*** Supplied data ***
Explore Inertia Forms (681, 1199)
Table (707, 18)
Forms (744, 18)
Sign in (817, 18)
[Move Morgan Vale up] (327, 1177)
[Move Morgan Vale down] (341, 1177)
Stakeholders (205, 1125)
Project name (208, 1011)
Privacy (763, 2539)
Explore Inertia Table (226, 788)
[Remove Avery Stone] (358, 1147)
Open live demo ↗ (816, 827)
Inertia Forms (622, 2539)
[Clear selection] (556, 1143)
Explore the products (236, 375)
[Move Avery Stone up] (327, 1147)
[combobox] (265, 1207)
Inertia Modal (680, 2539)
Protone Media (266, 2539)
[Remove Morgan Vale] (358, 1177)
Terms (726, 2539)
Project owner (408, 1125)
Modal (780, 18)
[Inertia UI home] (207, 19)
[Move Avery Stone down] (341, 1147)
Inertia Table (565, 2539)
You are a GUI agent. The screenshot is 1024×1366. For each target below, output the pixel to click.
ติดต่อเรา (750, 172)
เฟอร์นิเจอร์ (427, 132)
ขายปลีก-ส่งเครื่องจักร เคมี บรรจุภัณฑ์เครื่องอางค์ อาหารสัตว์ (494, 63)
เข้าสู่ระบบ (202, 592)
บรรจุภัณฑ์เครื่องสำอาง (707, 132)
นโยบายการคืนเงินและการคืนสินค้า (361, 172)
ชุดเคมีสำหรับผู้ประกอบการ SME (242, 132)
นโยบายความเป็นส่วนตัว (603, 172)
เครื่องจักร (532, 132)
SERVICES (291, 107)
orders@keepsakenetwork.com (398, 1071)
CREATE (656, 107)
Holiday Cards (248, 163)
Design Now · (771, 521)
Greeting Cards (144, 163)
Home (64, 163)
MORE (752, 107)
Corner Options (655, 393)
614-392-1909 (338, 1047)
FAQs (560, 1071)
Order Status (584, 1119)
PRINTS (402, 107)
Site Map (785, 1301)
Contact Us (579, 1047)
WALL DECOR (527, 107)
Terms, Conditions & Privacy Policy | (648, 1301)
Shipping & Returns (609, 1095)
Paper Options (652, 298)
***
→ What is required
Every line above must be reproduced exactly as it stands.

→ Response box
Explore Inertia Forms (681, 1199)
Table (707, 18)
Forms (744, 18)
Sign in (817, 18)
[Move Morgan Vale up] (327, 1177)
[Move Morgan Vale down] (341, 1177)
Stakeholders (205, 1125)
Project name (208, 1011)
Privacy (763, 2539)
Explore Inertia Table (226, 788)
[Remove Avery Stone] (358, 1147)
Open live demo ↗ (816, 827)
Inertia Forms (622, 2539)
[Clear selection] (556, 1143)
Explore the products (236, 375)
[Move Avery Stone up] (327, 1147)
[combobox] (265, 1207)
Inertia Modal (680, 2539)
Protone Media (266, 2539)
[Remove Morgan Vale] (358, 1177)
Terms (726, 2539)
Project owner (408, 1125)
Modal (780, 18)
[Inertia UI home] (207, 19)
[Move Avery Stone down] (341, 1147)
Inertia Table (565, 2539)
You are a GUI agent. The screenshot is 1024×1366. For each target below, output the pixel to click.
ติดต่อเรา (750, 172)
เฟอร์นิเจอร์ (427, 132)
ขายปลีก-ส่งเครื่องจักร เคมี บรรจุภัณฑ์เครื่องอางค์ อาหารสัตว์ (494, 63)
เข้าสู่ระบบ (202, 592)
บรรจุภัณฑ์เครื่องสำอาง (707, 132)
นโยบายการคืนเงินและการคืนสินค้า (361, 172)
ชุดเคมีสำหรับผู้ประกอบการ SME (242, 132)
นโยบายความเป็นส่วนตัว (603, 172)
เครื่องจักร (532, 132)
SERVICES (291, 107)
orders@keepsakenetwork.com (398, 1071)
CREATE (656, 107)
Holiday Cards (248, 163)
Design Now · (771, 521)
Greeting Cards (144, 163)
Home (64, 163)
MORE (752, 107)
Corner Options (655, 393)
614-392-1909 (338, 1047)
FAQs (560, 1071)
Order Status (584, 1119)
PRINTS (402, 107)
Site Map (785, 1301)
Contact Us (579, 1047)
WALL DECOR (527, 107)
Terms, Conditions & Privacy Policy | (648, 1301)
Shipping & Returns (609, 1095)
Paper Options (652, 298)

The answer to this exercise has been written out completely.